Rogers, a Trump appointee, also claimed that President Donald Trump and Vice President JD Vance are “huge champions” of free speech.

“Our leadership understands this because President Trump was himself a target of censorship,” she said. “President Trump was banned by Twitter—the old regime before Elon bought it.”

Of course, that posture doesn’t align with the Trump administration’s record.

Since returning to the White House, Trump has repeatedly attacked the press over unfavorable coverage and moved to punish critics across government and civil society, often under the banner of fighting bias or disloyalty.

British officials, for their part, reject the idea that the dispute is about suppressing political views. Through a spokesperson, Starmer said that it is “not acceptable” for AI-generated sexual images of “children and women” to proliferate on a major platform.

Behind closed doors, Starmer has been even more explicit. At a meeting with Labour lawmakers on Monday, he said: “If X cannot control Grok, we will—and we’ll do it fast, because if you profit from harm and abuse, you lose the right to self-regulate.”

The Labour Party announced this week that it plans to criminalize the creation of non-consensual sexualized images, extending legal responsibility not only to creators but also to platforms that provide the tools to generate them.

The State Department stepping in on Musk’s behalf isn’t a one-off. It follows a recent push by the Trump administration to enlist the tech billionaire’s help in restoring internet access in Iran—an effort cast as aiding protesters trying to get around a government-imposed blackout.

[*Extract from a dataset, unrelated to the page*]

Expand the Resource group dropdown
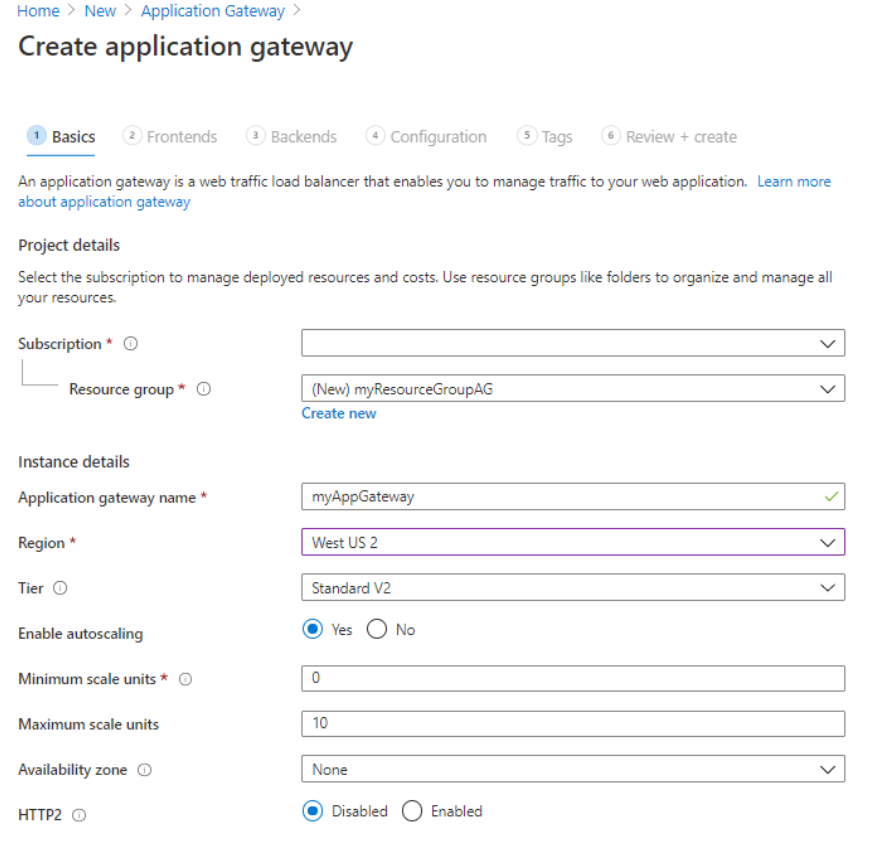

It’s also not the first time that the department has intervened in matters concerning Musk’s business interests. According to The New Republic, U.S. officials pressured at least one foreign government to approve a license for Starlink, SpaceX’s satellite internet service, in which Musk retains a massive financial stake.

House Republicans are also rallying behind Musk. Rep. Anna Paulina Luna of Florida said last week that she is drafting legislation to sanction the U.K. if X is banned.

Musk’s brief stint in Trump’s White House may be over, but his influence clearly is not. As head of the so-called Department of Government Efficiency, he pushed to dismantle and weaken agencies that regulate his companies, all while using his proximity to Trump to expand his reach abroad.

Now, as X confronts its most serious regulatory test to date, the State Department seems poised to step in yet again—this time to shield Musk’s business interests as the platform becomes increasingly saturated with AI-driven abuse.